Congenital sensorineural deafness in Australian stumpy-tail cattle dogs is an autosomal recessive trait that maps to CFA10.

BACKGROUND: Congenital sensorineural deafness is an inherited condition found in many dog breeds, including Australian Stumpy-tail Cattle Dogs (ASCD). This deafness is evident in young pups and may affect one ear (unilateral) or both ears (bilateral). The genetic locus/loci involved is unknown for all dog breeds. The aims of this study were to determine incidence, inheritance mechanism, and possible association of congenital sensorineural deafness with coat colour in ASCD and to identify the genetic locus underpinning this disease. METHODOLOGY/PRINCIPAL FINDINGS: A total of 315 ASCD were tested for sensorineural deafness using the brain stem auditory evoked response (BAER) test. Disease penetrance was estimated directly, using the ratio of unilaterally to bilaterally deaf dogs, and segregation analysis was performed using Mendel. A complete genome screen was undertaken using 325 microsatellites spread throughout the genome, on a pedigree of 50 BAER tested ASCD in which deafness was segregating. Fifty-six dogs (17.8%) were deaf, with 17 bilaterally and 39 unilaterally deaf. Unilaterally deaf dogs showed no significant left/right bias (p = 0.19) and no significant difference was observed in frequencies between the sexes (p = 0.18). Penetrance of deafness was estimated as 0.72. Testing the association of red/blue coat colour and deafness without accounting for pedigree structure showed that red dogs were 1.8 times more likely to be deaf (p = 0.045). The within family association between red/blue coat colour and deafness was strongly significant (p = 0.00036), with red coat colour segregating more frequently with deafness (COR = 0.48). The relationship between deafness and coat speckling approached significance (p = 0.07), with the lack of statistical significance possibly due to only four families co-segregating for both deafness and speckling.

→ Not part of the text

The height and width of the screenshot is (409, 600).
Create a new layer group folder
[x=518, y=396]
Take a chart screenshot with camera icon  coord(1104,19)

The deafness phenotype was mapped to CFA10 (maximum linkage peak on CFA10 -log10 p-value = 3.64), as was both coat colour and speckling. Fine mapping was then performed on 45 of these 50 dogs and a further 48 dogs (n = 93). Sequencing candidate gene Sox10 in 6 hearing ASCD, 2 unilaterally deaf ASCD and 2 bilaterally deaf ASCD did not reveal any disease-associated mutations. CONCLUSIONS: Deafness in ASCD is an incompletely penetrant autosomal recessive inherited disease that maps to CFA10.